Mientras cientos de miles de trabajadores federales siguen sin recibir salario y las agencias públicas operan al mínimo, los legisladores siguen atrapados en una guerra ideológica que ha dejado al país en pausa.
Este sábado, el Senado volvió a rechazar una propuesta demócrata para restaurar el pago a empleados federales y reactivar temporalmente el gobierno.
La medida obtuvo 53 votos a favor y 43 en contra, pero no alcanzó los 60 votos necesarios para romper el bloqueo parlamentario.
El debate se ha convertido en una batalla de resistencia política: los republicanos, liderados por el expresidente Donald Trump y su ala más dura, exigen que los demócratas cedan en temas presupuestarios y migratorios antes de aprobar cualquier financiamiento; mientras los demócratas insisten en reabrir primero el gobierno y negociar después.

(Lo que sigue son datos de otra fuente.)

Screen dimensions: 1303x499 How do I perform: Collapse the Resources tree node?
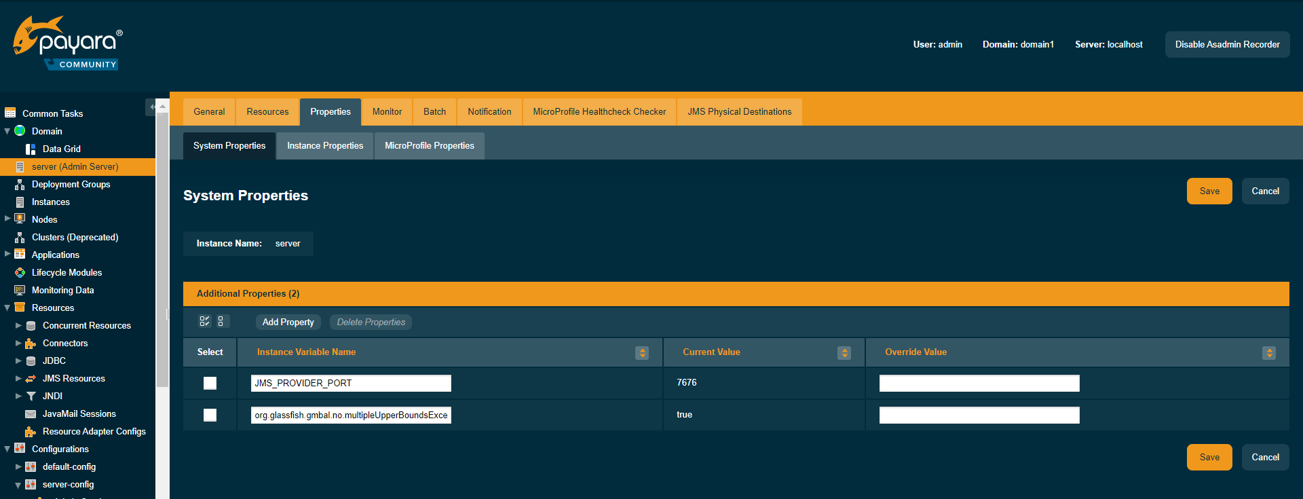point(7,308)
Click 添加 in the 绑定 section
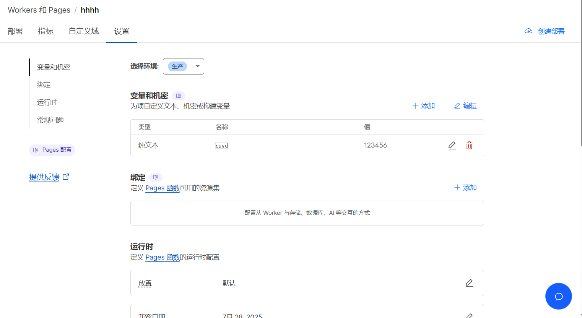This screenshot has height=318, width=582. 465,188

“No se trata solo de un desacuerdo político, sino de un colapso moral del Congreso”, señaló un analista de The Guardian, refiriéndose a la indiferencia con la que el Senado ha tratado el impacto humano del cierre.
Según estimaciones del propio Congreso, el cierre ha dejado a más de 800 000 empleados federales sin paga o trabajando sin compensación, además de retrasar servicios esenciales como la emisión de pasaportes, inspecciones sanitarias, programas de ayuda alimentaria y control aéreo.
Cada día de parálisis cuesta aproximadamente $250 millones de dólares en pérdidas económicas directas, sin contar el daño a la confianza pública.
“Se suponía que el Congreso debía servir al pueblo. Hoy ni siquiera sirve café, porque los cafeteros del Capitolio también están en paro”, ironizó un funcionario anónimo citado por AP News.
El bloqueo legislativo ha puesto en evidencia la profunda fractura política en Washington. Ninguno de los dos partidos parece dispuesto a ceder, incluso mientras crece la presión pública y los índices de aprobación del Congreso caen a su nivel más bajo desde 2013.
La Casa Blanca, encabezada por Donald Trump, ha mantenido una postura desafiante. En declaraciones recientes, el presidente acusó al Senado demócrata de “preferir el caos antes que hacer su trabajo”.
Los demócratas, por su parte, replican que el cierre fue provocado por la obstinación del Ejecutivo, que busca imponer su agenda sin negociación.
Con la parálisis alcanzando ya 40 días, analistas coinciden en que ambos partidos pagarán el precio político.
La crisis ha generado un clima de frustración nacional y un impacto económico creciente, especialmente en estados con alta dependencia de empleos federales como Texas, California y Virginia.
“Lo que vemos no es solo un cierre del gobierno, sino un cierre de la responsabilidad política”, afirmó un editorialista de Reuters.
Mientras los senadores continúan intercambiando acusaciones, los ciudadanos enfrentan la incertidumbre.
Oficinas cerradas, cheques suspendidos y un Congreso en punto muerto reflejan la fatiga de una democracia que parece más ocupada en sus guerras internas que en gobernar.